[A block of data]
= = =
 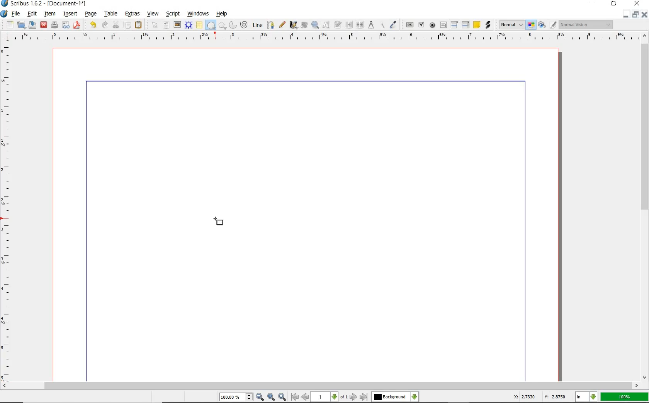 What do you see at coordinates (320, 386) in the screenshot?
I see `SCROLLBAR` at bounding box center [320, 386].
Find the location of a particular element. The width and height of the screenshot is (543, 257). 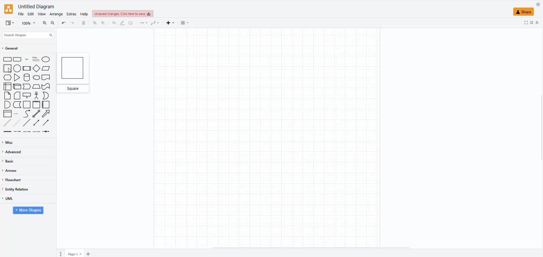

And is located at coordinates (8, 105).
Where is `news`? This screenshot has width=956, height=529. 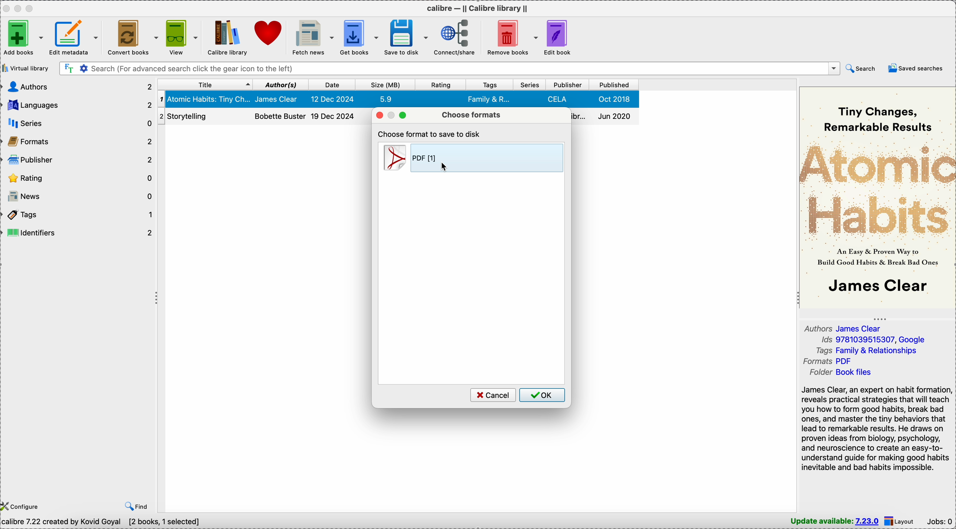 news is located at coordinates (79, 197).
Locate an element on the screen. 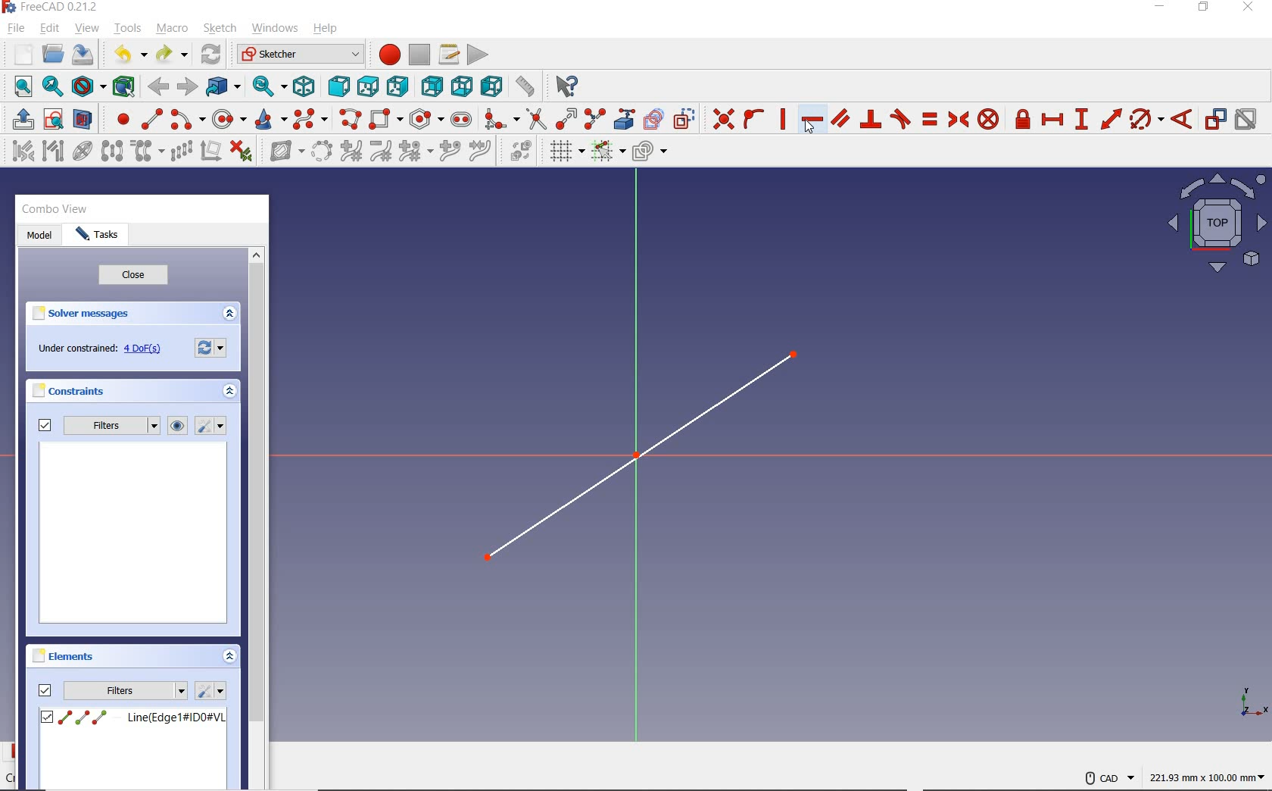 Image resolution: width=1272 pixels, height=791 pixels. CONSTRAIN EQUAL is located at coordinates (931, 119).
= = =
**WHAT TO PRODUCE**
Write out the items from the first line through the line with "And is located at coordinates (8, 105).", swapping "particular" for "specific" and keeping everything else the same. Leave the pictures out.

**RESULT FOR THIS TASK**
  What do you see at coordinates (320, 386) in the screenshot?
I see `SCROLLBAR` at bounding box center [320, 386].
Find the location of a specific element. The width and height of the screenshot is (543, 257). 

And is located at coordinates (8, 105).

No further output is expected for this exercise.